# Why is the similar of a triangular matrix unipotent

If $A = BDB^{-1}$, $B \in Gl_n(K)$ and $D = (d_{ij})$ an upper triangular matrix with 1 on the diagonal line.

Show that A is unipotent, using the definition that a matrix A is unipotent if there is a $k \in N$ so that $(A - E_n)^k = 0$ where $E_n$ is the identity matrix.

For me, it sounds plausible that a triangular matrix with 1 on the diagonal is unipotent because it results in a nilpotent matrix if $E_n$ is subtracted. But I'm not sure how to show this for similar matrices.

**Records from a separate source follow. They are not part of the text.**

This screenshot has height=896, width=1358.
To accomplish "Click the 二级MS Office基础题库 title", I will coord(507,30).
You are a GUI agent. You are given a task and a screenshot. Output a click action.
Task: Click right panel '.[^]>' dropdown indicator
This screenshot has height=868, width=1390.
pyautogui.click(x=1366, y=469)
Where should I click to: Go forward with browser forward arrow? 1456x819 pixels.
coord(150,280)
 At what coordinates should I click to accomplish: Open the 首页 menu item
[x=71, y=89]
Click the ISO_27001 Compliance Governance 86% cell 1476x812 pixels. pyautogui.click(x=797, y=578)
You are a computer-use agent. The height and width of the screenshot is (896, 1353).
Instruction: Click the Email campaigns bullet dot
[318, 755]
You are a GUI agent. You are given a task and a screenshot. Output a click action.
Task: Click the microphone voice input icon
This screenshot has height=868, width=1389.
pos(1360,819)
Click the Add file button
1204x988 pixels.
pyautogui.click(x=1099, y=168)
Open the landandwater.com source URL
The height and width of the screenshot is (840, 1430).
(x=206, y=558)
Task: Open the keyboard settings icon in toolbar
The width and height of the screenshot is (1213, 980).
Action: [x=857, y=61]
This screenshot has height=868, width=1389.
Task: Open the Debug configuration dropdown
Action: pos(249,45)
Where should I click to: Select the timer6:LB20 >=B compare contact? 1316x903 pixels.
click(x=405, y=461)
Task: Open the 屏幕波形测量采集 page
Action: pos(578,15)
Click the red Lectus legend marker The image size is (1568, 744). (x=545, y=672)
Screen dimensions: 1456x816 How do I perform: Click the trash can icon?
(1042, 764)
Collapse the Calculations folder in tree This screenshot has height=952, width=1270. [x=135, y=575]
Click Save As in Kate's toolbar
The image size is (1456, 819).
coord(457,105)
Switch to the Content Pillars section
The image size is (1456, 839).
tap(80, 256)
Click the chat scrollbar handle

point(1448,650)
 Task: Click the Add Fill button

Try writing $A-E_n=BDB^{-1}-BE_nB^{-1}$ and use the fact that $D-E_n$ is nilpotent.
• Thanks, but could you please explain a bit further? I don't quite see why $BDB^{-1} - BE_nB^{-1}$ must be nilpotent just because $D - E_n$ is. How can we get rid of these these $B$ and $B^{-1}$? – moran Jan 18 '15 at 21:57
• Factor $B$ out on the left and $B^{-1}$ on the right. Then compute powers of $B(D-E_n)B^{-1}$ explicitly in terms of powers of $D-E_n$. – Kevin Carlson Jan 18 '15 at 22:00
A square matrix $M$ is a unipotent matrix if and only if its characteristic polynomial $P(t)$ is a power of $t − 1$. Equivalently, $M$ is unipotent if and only if all its eigenvalues are $1$. A matrix $A$ which is similar to $D$ as above has all eigenvalues equal to $1$, because similar matrices have the same eigenvalues. Hence $A$ is unipotent.